Gisele is a hero because she is loud in a society that wants silence: “When you’re raped there is shame, and it’s not for us to have shame, it’s for them.” Yet despite her overwhelming evidence of over 20 000 videos which the police came to her with, the 50 perpetrators collectively received sentences falling 211 years short of the prosecution’s recommendation of 652 years. If a survivor with over 20 000 videos of video evidence and a world of women supporting her could only do this, where does that leave those who don’t?

For most survivors, justice remains elusive. Out of every 1,000 sexual assaults in the U.S., only 310 are reported to police, 50 lead to arrest, 28 result in felony convictions and a mere 25 result in jail time. That means that with a report filed, the arrest rate is 5%, a conviction rate of 9% and an incarceration rate of 8%. Per 1000 sexual assaults, the rate is 2.8% and 2.5%, respectively. In comparison, the conviction rate for murder is 70%, drug trafficking 68%, burglary 64%, and assault 36%. Statistics around the world tell a similar story; in the UK, of 70 330 rapes reported from 2020-2021, only 3.2% were prosecuted, with 1378 to a conviction, less than 2%. To top it off, three billion women live in countries where marital rape is not explicitly criminalized, and even more live in countries with legal loopholes to avoid charges. 

The endemic of violence against women seems comparable to a purge that we have become desensitized to. A 2015 study done in an American liberal arts college asked male students if they would force a woman to have sex with them if they knew there wouldn’t be any consequences; over one third said yes.
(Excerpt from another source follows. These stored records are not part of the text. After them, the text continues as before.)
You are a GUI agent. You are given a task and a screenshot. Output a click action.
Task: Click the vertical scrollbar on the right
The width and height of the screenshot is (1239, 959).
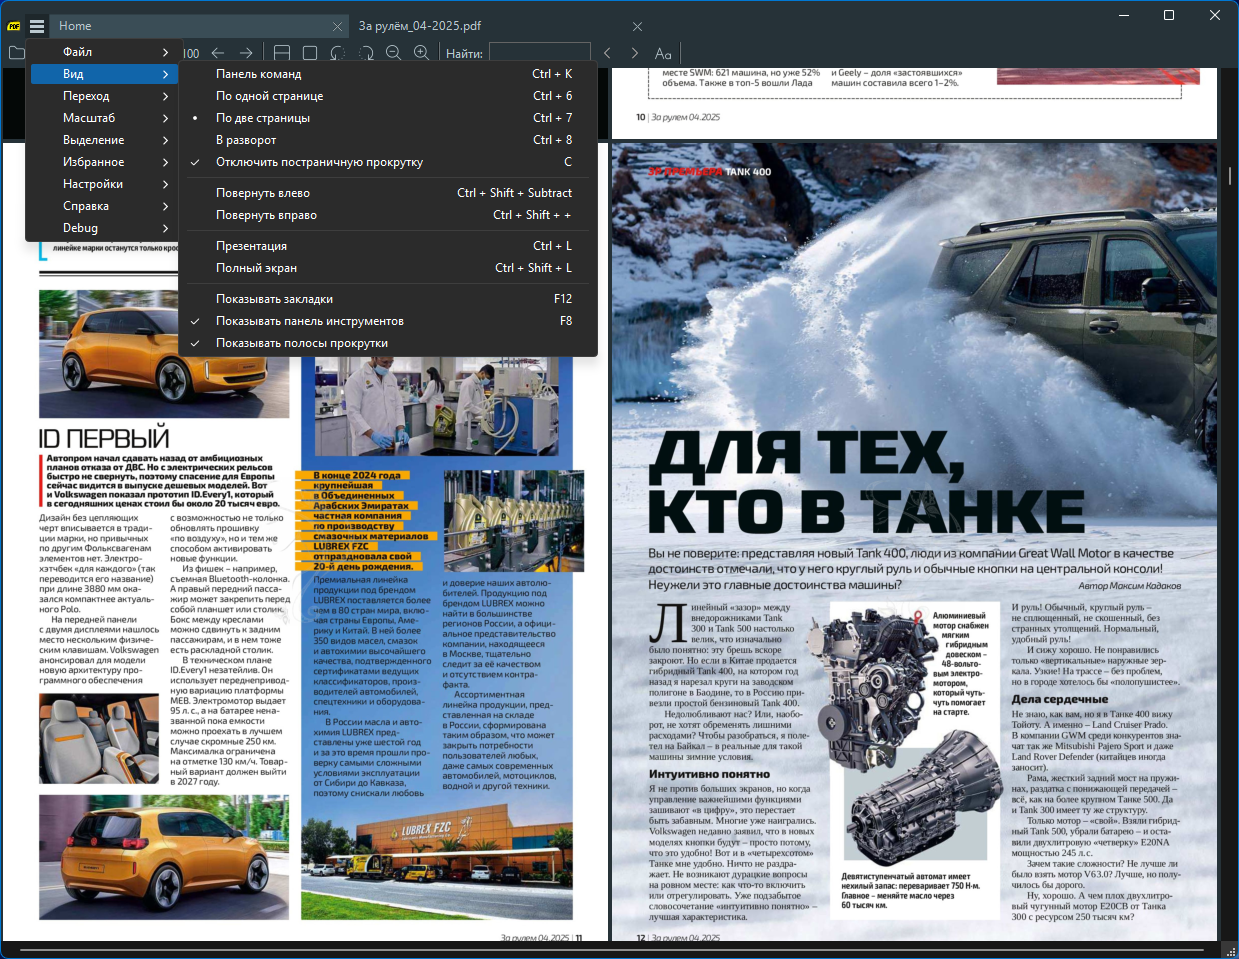(1229, 176)
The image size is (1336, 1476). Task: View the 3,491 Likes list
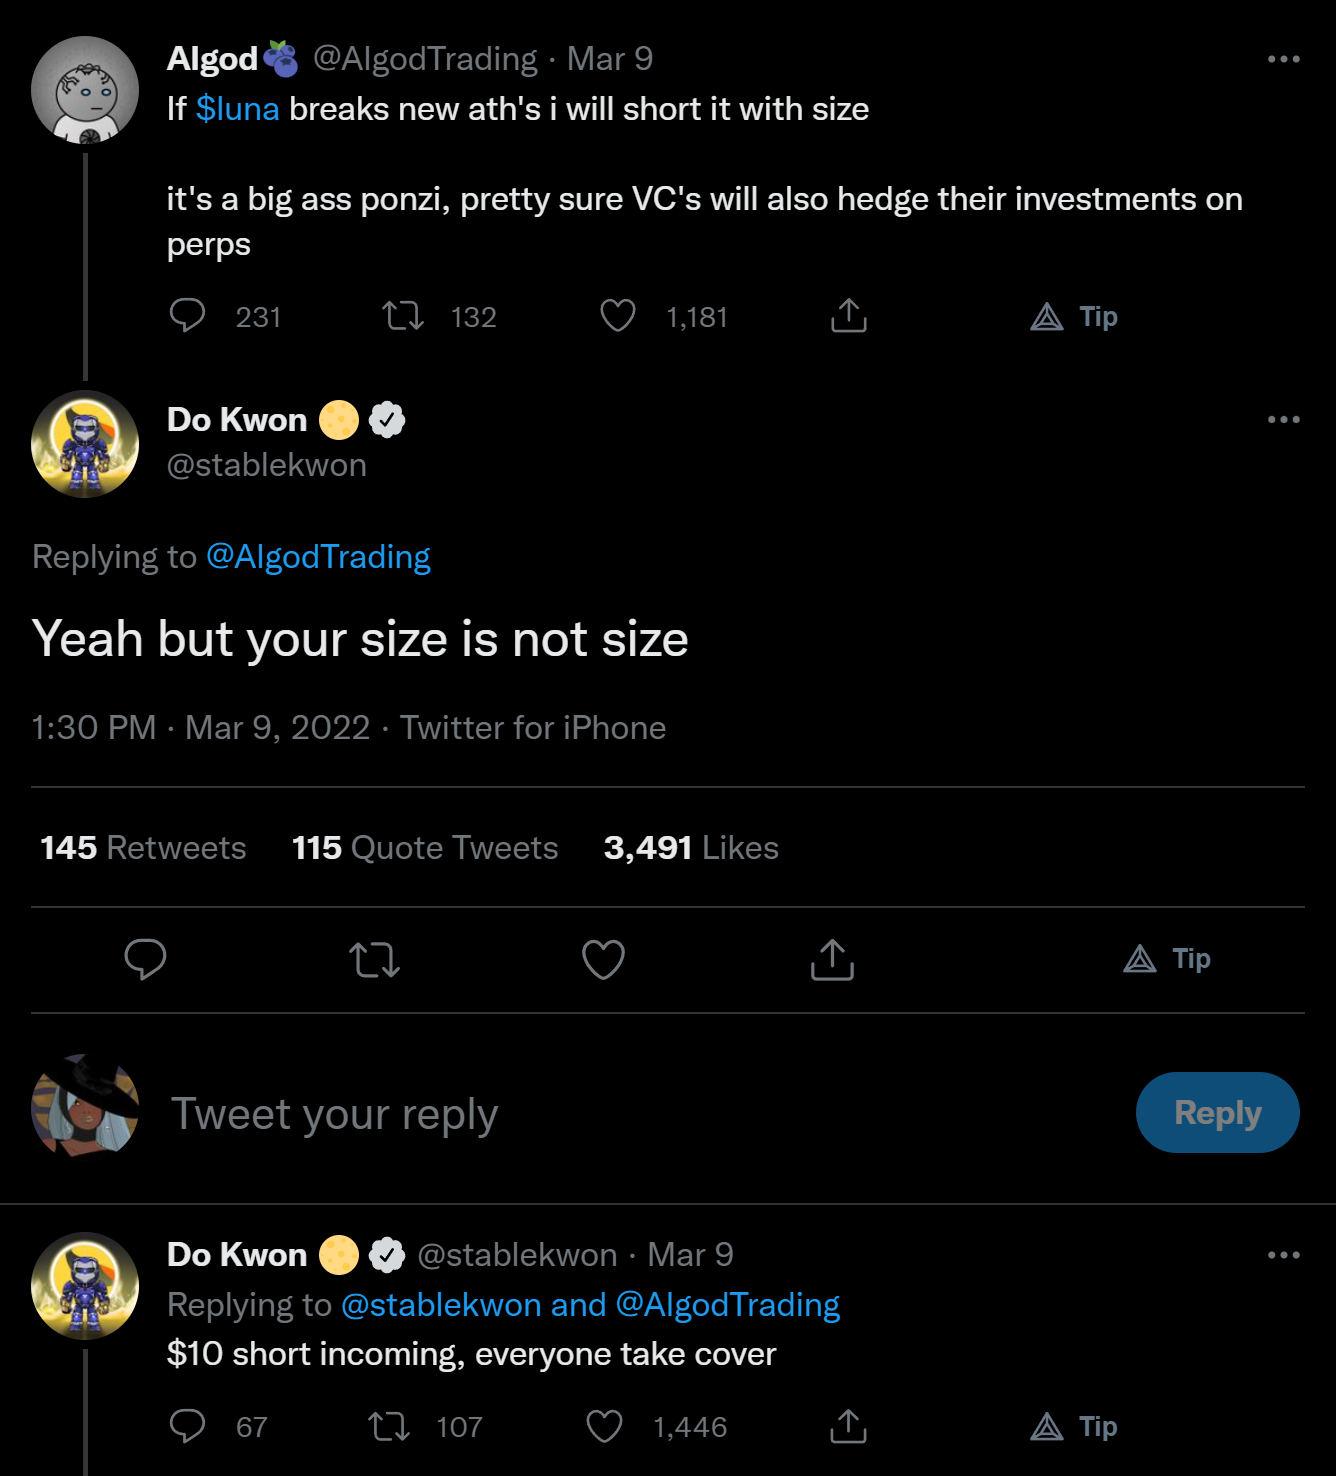click(691, 848)
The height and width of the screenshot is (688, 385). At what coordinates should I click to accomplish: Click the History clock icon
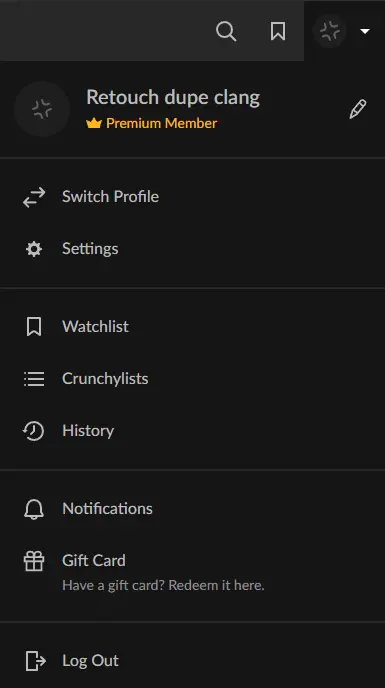34,431
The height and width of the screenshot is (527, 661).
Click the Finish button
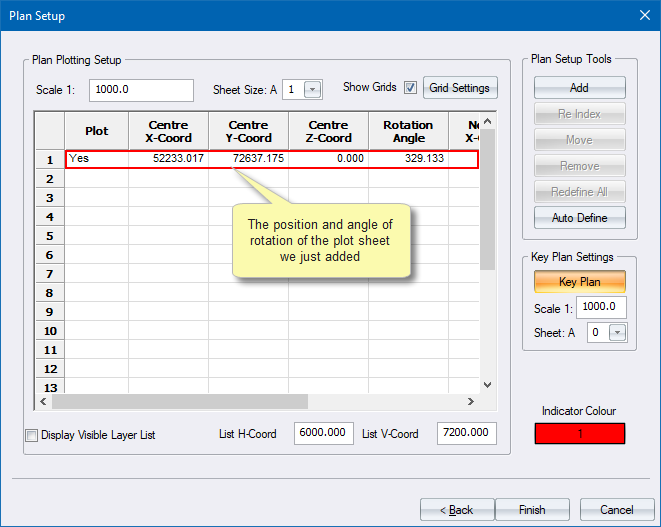(532, 510)

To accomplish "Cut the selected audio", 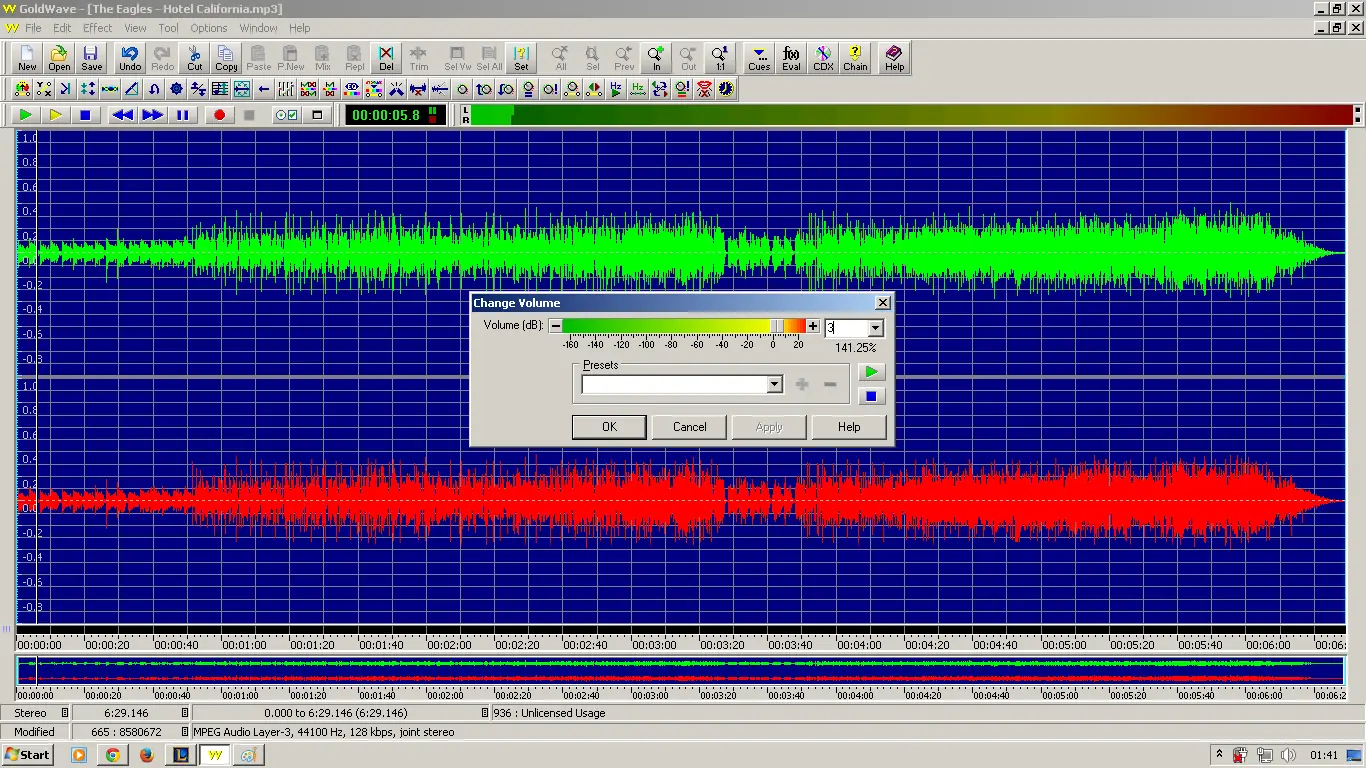I will click(194, 57).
If your chances with getting away with sexual violence is 97.2%, where does that leave survivors? Most people, like Gisele, are often raped by people they know —”nice” men whose public personas mask private violence – they just don’t have the videos to prove it. Regardless, in the justice system, the unfortunate consequence of  womanhood seems to be enough to lessen the gravity of any sentance, societal desensitization numbing us to even the most horrific acts. 

If society is to address the epidemic of sexual violence, it must dismantle the structures that enable it. We must ask ourselves what impact Gisele will have. Will more survivors choose to make their cases public and be believed? Will people who’ve gone through this trauma realize that they too, are survivors of drug-facilitated sexual assault and abuse, and will doctors offer tests and diagnoses they otherwise would not have? Will society realize the patriarchy’s role as a facilitator of sexual violence and seek to transform culture and themselves–even if it means leaving masculinity behind? Will men use their privilege to continue to ignore the constant state of danger that women must exist in, or leverage it to create change? And if not, will we at least create safe and support ways for women to leave abusive relationships and file reports without fighting tooth and nail for a tiny sliver of justice? Will we invest in specialist support systems, public housing, childcare provision, education, and rehabilitation systems for those who are perpetrators? Or will we continue to rely on under-funded justice systems to unsuccessfully prosecute bad men out of existence? 

Until we confront the uncomfortable truth that rapists are not monsters but ordinary men, that the line between “good guys” and “bad guys” is dangerously thin, we will continue to fail survivors like Gisele and countless others. Justice begins not in the courtroom, but in the cultural reckoning with what it means to be a man.

Using Gisele Pelicot's story of years of horrific abuse orchestrated by her husband, Hana emphasises how ordinary men can perpetrate sexual violence, highlighting the urgent need for societal change to address the roots of misogyny and patriarchy.